TEXT EXCERPT Start Marker
U.S. and European authorities dismantled the SocksEscort malicious proxy network in a coordinated enforcement action known as Operation Lightning. The takedown removed a residential-proxy infrastructure that investigators say had become a key tool for hiding cryptocurrency thefts and other forms of financial fraud.
For crypto firms, treasury teams, and compliance units, the operation has direct operational significance. By seizing core infrastructure and freezing linked digital assets, law enforcement disrupted one of the anonymity layers criminals had been using to move and launder stolen funds.
A Global Proxy Network Built on Compromised Devices
According to Europol, SocksEscort relied on the AVrecon botnet and had compromised about 369,000 residential routers and IoT devices across 163 countries. That scale turned the service into a globally distributed proxy layer that could disguise the origin of criminal activity across borders.
TEXT EXCERPT End Marker
_WORK TO COMPLETE_
1) Which groups does the SocksEscort takedown text say the operation has direct operational significance for? List them all.
2) Output the SocksEscort takedown text word for word, starting at "For crypto firms, treasury" and ending at "activity across borders.".
The listing that comes next was taken from a separate source.
DATA LISTING Start Marker
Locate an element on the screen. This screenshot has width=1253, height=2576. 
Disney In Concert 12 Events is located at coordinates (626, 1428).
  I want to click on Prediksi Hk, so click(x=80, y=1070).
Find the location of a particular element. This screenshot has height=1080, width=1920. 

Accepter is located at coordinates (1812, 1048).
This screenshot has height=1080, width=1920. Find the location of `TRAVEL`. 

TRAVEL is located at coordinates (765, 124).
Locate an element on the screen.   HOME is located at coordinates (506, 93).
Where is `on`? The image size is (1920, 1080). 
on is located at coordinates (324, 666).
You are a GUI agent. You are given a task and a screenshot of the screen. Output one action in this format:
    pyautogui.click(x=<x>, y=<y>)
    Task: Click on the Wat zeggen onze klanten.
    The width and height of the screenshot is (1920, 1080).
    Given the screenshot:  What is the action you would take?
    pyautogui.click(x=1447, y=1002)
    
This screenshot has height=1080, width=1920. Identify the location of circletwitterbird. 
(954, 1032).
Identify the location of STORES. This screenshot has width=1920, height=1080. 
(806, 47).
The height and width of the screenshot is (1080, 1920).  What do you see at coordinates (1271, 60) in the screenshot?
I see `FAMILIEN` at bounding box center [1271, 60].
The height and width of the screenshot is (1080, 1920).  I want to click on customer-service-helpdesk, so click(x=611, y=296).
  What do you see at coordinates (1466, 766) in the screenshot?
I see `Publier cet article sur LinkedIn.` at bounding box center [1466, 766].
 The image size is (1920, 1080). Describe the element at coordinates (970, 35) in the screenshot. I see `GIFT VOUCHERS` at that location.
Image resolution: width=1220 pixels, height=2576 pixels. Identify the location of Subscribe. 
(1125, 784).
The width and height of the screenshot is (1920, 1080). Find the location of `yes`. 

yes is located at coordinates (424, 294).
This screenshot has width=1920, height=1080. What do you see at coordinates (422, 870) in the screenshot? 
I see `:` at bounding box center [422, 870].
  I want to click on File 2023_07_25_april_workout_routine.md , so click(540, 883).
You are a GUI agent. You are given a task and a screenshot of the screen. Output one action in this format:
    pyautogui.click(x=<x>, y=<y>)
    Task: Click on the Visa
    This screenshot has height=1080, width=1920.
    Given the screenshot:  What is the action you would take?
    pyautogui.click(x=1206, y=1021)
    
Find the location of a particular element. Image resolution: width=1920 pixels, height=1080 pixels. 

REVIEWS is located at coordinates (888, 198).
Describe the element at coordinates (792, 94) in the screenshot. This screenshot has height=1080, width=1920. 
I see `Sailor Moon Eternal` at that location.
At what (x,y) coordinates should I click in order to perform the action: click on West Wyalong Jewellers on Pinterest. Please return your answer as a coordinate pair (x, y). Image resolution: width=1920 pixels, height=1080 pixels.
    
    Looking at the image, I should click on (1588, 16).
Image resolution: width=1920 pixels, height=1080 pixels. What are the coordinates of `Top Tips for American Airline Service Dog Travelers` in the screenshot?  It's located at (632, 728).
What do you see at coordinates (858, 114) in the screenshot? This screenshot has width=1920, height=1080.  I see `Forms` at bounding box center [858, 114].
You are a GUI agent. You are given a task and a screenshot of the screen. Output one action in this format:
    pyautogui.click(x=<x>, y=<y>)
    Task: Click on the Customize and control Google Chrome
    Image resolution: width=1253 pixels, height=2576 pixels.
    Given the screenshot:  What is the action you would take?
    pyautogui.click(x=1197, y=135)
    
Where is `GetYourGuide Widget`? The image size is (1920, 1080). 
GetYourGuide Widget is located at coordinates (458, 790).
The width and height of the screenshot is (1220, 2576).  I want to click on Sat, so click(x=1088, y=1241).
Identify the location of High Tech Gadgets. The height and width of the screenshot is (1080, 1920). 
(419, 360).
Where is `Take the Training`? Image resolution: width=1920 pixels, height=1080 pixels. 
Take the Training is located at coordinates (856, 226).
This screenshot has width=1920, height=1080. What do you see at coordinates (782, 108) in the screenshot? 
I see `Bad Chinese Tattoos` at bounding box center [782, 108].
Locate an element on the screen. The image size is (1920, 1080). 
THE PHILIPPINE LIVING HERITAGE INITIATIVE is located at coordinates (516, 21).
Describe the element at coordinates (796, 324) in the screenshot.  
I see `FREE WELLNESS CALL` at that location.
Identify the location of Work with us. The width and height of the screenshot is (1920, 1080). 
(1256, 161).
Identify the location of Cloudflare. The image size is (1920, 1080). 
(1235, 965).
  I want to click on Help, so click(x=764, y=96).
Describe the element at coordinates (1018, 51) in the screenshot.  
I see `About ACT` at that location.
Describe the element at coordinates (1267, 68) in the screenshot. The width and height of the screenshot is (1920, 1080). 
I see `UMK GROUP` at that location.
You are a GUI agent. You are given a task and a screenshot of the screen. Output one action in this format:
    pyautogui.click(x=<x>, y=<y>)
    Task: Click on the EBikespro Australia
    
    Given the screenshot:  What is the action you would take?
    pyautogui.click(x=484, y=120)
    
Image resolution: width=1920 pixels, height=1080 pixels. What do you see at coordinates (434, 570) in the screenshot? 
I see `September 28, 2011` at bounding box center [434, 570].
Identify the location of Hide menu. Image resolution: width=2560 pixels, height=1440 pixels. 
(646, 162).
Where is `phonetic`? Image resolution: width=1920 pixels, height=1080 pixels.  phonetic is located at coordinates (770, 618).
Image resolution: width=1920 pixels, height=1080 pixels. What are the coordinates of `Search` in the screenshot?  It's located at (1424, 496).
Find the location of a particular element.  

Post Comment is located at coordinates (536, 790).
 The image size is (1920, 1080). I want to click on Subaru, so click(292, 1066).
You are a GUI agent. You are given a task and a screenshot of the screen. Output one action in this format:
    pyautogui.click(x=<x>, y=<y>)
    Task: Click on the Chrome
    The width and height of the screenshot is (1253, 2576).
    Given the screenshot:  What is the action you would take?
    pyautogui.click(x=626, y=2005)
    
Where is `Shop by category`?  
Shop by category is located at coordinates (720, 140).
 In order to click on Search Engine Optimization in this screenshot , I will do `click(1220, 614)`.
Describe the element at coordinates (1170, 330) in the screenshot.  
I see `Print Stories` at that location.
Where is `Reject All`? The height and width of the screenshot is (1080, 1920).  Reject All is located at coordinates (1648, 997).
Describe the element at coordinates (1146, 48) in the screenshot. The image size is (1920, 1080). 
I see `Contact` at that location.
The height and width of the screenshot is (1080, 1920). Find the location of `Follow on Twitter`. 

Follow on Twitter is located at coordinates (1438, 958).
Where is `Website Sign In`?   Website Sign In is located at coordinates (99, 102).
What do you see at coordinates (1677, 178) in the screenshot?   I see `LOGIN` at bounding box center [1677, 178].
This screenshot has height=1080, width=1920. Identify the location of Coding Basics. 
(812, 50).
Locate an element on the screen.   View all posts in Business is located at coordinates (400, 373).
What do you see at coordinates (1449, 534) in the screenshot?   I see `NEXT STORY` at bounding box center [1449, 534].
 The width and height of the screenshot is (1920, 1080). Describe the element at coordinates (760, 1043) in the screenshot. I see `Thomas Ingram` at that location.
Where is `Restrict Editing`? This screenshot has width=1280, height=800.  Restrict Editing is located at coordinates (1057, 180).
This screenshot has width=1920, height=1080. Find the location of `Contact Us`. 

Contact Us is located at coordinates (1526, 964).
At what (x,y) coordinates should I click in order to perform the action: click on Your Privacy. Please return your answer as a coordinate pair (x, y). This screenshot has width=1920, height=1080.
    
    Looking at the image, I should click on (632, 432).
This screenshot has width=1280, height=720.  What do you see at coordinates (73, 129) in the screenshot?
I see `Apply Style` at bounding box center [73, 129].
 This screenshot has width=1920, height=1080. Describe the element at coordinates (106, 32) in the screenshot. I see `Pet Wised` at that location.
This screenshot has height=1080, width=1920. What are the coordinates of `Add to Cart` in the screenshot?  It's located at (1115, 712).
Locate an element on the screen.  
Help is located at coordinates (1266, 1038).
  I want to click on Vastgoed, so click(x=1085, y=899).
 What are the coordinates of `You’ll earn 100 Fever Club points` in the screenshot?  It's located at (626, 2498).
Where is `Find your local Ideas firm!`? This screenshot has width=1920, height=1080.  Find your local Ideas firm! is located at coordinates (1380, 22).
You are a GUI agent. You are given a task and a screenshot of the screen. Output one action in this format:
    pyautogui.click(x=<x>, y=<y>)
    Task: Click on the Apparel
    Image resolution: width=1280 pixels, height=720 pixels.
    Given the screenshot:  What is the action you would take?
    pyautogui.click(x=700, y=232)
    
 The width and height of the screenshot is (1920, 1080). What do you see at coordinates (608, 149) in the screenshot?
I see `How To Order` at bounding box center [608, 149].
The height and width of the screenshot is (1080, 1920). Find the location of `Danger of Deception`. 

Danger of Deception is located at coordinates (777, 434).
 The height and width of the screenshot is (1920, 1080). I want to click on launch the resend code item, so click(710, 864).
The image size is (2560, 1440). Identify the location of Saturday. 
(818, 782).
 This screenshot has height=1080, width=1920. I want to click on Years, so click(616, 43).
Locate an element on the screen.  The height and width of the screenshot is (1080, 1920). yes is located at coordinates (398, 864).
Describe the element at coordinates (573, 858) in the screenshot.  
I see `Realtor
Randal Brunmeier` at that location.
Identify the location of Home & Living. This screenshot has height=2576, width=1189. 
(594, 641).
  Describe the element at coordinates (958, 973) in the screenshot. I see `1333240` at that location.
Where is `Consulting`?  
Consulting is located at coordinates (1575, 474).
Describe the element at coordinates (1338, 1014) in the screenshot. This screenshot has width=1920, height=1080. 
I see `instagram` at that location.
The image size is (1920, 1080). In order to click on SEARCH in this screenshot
DATA LISTING End Marker
_ANSWERS TO EACH TASK_
1)
- Crypto firms
- Treasury teams
- Compliance units

2)
For crypto firms, treasury teams, and compliance units, the operation has direct operational significance. By seizing core infrastructure and freezing linked digital assets, law enforcement disrupted one of the anonymity layers criminals had been using to move and launder stolen funds.
A Global Proxy Network Built on Compromised Devices
According to Europol, SocksEscort relied on the AVrecon botnet and had compromised about 369,000 residential routers and IoT devices across 163 countries. That scale turned the service into a globally distributed proxy layer that could disguise the origin of criminal activity across borders.